| | | Dehors, le Soleil peinait encore à se lever, il peignait le ciel d’une tache d’encre rose diluée au-dessus des plaines vertes et des falaises noires. La rosée perlait sur les brins d’herbe et sur le toit en ardoises. Le sable était humide, compact, comme une épaisse couverture. Pas la moindre empreinte ne trahissait leur présence ici, elles s’étaient retrouvées effacées par la marée. Les vagues venaient se briser et se étendre en toute délicatesse sur la plage, elles la recouvraient d’écume blanche qui n’évoquaient que des nuages tombés trop tôt, qui finiraient bien par disparaître à leur tour. A l’intérieur, la lumière filtrait à travers les épais rideaux, et de son éclat tranchant elle peignait un portrait immobile, calme, que l’on paierait cher pour voir durer une éternité. On n’entendait que la douce respiration de deux cœurs endormis, bercés par le murmure des vagues. Roulé sous l’épaisse couverture, Mildred ouvrait à peine les yeux qu’il se rendormait déjà. Nonchalamment, il se retournait pour faire face à Bergamot et laissait le temps passer. Il n’était ni endormi ni éveillé, il voyageait d’un état à l’autre avec une telle sérénité que le monde pourrait s’effondrer sans qu’il ne s’en rende compte. Il tendait le bras vers elle et le posait sur son ventre. Il voulait sentir sa chaleur, sa respiration.
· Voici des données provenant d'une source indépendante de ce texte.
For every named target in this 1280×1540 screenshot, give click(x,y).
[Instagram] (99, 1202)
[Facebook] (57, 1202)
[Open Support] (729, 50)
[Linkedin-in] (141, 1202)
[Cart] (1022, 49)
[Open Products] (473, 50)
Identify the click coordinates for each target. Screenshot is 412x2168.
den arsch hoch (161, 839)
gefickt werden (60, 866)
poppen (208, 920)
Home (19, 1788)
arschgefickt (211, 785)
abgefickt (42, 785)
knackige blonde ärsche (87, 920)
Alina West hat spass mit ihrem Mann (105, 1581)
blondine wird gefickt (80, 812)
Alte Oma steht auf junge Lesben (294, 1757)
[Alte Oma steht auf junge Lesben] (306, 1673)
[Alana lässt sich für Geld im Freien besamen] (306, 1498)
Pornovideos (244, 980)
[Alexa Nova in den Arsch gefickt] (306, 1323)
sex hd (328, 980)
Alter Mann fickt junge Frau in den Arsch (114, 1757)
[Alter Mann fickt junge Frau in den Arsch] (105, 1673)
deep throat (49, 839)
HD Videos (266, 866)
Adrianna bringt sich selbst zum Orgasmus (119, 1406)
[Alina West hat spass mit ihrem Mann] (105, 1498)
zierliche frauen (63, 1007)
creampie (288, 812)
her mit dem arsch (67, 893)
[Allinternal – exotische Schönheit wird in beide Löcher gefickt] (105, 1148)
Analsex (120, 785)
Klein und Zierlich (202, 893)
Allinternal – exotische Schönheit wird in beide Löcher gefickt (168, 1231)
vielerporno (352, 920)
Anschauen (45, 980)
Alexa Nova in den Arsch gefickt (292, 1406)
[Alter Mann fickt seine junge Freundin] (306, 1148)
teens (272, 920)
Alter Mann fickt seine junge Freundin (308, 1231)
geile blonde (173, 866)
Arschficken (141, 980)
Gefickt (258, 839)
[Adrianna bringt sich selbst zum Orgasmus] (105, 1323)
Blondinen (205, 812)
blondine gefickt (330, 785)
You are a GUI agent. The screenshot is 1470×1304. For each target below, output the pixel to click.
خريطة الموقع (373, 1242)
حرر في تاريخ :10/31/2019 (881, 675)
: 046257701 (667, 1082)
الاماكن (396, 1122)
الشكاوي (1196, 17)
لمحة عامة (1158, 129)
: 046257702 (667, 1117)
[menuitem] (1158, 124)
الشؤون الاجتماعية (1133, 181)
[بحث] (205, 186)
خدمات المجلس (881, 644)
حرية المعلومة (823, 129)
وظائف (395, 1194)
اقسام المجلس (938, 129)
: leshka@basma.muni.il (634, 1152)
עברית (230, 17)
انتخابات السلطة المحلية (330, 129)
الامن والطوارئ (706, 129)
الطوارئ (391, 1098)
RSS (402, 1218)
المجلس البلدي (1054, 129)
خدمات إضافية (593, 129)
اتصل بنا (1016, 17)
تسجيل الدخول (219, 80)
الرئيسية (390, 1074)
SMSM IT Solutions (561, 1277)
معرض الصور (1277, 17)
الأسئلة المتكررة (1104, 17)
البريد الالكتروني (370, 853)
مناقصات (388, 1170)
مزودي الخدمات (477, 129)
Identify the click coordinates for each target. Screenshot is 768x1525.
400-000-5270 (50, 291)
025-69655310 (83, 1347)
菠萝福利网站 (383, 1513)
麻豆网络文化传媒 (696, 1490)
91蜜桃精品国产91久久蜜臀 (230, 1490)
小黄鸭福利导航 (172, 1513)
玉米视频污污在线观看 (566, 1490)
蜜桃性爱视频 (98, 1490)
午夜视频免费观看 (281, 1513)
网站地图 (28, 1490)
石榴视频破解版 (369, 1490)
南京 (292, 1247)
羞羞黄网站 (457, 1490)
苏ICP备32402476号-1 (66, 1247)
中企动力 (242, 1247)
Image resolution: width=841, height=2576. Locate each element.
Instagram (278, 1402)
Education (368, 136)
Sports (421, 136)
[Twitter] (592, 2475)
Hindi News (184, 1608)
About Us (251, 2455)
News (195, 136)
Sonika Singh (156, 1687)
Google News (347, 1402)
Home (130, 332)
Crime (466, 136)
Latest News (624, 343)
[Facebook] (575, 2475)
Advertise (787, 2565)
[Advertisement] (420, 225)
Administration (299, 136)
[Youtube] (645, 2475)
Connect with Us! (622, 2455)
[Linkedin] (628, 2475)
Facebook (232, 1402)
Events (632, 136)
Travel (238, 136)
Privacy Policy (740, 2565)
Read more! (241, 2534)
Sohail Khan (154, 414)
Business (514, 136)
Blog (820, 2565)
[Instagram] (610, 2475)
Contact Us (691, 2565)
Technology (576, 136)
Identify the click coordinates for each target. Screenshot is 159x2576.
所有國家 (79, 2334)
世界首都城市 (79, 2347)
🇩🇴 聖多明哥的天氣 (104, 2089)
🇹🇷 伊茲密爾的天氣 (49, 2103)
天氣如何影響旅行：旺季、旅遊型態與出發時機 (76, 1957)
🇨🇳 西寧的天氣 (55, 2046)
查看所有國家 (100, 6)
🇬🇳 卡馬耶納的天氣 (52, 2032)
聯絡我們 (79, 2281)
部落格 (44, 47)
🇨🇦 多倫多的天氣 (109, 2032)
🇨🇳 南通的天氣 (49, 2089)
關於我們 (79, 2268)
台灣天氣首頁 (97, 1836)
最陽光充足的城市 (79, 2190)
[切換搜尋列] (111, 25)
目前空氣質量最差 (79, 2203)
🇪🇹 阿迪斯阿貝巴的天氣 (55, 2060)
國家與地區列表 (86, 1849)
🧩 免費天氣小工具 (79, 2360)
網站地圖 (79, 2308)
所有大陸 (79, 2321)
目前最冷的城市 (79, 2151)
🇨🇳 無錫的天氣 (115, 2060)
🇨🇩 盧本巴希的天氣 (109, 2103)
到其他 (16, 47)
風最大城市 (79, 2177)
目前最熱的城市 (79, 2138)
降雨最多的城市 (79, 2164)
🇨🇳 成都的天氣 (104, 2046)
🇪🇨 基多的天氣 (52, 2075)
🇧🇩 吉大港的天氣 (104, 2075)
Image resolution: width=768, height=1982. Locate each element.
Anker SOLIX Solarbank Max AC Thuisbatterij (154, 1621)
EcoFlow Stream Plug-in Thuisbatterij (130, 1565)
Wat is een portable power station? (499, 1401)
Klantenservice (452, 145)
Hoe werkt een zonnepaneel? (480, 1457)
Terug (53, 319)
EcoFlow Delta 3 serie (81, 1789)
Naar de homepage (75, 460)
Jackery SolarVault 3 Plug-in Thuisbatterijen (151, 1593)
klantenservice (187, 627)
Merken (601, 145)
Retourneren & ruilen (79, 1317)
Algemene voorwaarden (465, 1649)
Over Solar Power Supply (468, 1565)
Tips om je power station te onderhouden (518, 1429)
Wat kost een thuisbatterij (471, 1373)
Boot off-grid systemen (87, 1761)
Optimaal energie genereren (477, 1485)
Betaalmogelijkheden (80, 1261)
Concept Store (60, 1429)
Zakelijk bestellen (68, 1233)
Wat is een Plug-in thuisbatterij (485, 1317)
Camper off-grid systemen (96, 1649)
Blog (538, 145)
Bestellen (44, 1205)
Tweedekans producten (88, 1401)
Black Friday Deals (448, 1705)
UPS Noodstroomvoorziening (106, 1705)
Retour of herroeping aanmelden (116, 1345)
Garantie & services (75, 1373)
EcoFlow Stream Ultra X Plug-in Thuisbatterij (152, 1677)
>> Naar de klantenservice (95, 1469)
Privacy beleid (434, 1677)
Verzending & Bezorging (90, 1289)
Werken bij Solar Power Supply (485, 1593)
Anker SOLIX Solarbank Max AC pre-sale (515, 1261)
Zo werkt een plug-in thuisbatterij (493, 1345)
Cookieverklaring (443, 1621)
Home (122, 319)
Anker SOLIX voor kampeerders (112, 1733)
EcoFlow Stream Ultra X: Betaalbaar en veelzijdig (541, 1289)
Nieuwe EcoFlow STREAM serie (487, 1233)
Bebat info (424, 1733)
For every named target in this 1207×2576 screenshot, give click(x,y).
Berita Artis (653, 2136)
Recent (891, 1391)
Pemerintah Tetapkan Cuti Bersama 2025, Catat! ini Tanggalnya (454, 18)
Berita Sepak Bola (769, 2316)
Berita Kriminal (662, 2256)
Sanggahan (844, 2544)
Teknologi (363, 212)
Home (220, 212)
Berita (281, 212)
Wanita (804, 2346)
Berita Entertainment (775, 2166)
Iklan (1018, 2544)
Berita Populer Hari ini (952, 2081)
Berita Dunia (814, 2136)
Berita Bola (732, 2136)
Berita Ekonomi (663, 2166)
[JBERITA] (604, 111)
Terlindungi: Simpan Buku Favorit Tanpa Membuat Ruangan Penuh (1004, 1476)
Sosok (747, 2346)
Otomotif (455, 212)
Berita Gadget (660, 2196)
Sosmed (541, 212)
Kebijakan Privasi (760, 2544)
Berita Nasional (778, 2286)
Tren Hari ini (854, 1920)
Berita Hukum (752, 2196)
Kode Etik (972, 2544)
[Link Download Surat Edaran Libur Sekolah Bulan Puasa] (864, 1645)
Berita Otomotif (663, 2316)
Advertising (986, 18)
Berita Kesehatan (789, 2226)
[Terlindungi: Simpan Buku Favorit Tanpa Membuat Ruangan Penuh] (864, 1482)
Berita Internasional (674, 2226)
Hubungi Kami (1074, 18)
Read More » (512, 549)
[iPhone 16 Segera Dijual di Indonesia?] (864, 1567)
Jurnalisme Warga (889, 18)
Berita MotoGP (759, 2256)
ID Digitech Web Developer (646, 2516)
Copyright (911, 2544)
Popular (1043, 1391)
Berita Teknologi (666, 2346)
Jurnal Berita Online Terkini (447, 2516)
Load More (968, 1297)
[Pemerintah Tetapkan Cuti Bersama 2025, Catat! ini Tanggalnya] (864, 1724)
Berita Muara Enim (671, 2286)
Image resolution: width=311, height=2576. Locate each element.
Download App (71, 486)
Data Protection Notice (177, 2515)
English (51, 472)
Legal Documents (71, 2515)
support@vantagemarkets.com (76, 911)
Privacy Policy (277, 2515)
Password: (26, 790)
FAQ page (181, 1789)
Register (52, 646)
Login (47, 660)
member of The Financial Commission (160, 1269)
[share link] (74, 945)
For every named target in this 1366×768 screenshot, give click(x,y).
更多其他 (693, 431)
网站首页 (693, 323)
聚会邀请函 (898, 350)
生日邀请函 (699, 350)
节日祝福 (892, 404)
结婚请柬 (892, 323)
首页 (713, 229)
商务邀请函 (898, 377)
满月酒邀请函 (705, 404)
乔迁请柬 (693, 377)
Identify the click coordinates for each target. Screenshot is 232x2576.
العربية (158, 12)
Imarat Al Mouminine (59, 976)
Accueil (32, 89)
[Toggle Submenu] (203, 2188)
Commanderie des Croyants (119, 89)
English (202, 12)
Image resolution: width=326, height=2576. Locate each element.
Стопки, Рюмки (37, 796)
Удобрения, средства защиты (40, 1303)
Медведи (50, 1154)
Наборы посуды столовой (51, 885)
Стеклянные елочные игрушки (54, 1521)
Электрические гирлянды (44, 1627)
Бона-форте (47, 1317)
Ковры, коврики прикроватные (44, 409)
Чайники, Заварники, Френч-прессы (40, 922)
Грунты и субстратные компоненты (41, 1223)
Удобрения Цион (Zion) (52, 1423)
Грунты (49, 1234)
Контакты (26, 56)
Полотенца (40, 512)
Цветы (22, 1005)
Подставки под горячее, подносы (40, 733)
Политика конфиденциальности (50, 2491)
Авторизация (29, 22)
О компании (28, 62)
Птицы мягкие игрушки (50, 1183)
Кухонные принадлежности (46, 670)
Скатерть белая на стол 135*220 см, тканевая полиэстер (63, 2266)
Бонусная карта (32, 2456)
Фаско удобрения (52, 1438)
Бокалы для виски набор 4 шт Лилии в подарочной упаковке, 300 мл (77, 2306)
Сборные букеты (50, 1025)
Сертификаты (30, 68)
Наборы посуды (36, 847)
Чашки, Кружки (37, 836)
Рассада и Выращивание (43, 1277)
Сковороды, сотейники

Les tracas du monde, ils étaient si loin, ils semblaient si improbables pendant ces moments-là. Et rien n’avait d’importance. Jamais on ne viendrait les chercher alors qu’ils se réfugiaient si loin de tout. La plage de Kearvaig avait cet avantage, c’était un autre monde, entièrement coupé du Londres sorcier étouffant ou des montagnes galloises dangereuses. Ici, rien ne venait les menacer, il n’y avait qu’eux, Mildred, Bergamot et Ian. Personne ne reprochait à Mildred d’avoir un monstre absentéiste en guise de père. On ne le regardait pas de travers, on ne l’épiait pas en espérant trouver quoi que ce soit de condamnable chez lui. Ici il était chez lui, en sécurité avec ceux qu’il aimait, avec Bergamot et Ian. Ici, personne ne viendrait lui reprocher le retard de son fils. On ne le menacerait pas d’avoir un enfant cracmol, il n’avait pas à s’inquiéter de voir son fils disparaître du jour au lendemain, comme c’était le cas pour tant d’enfants cracmols.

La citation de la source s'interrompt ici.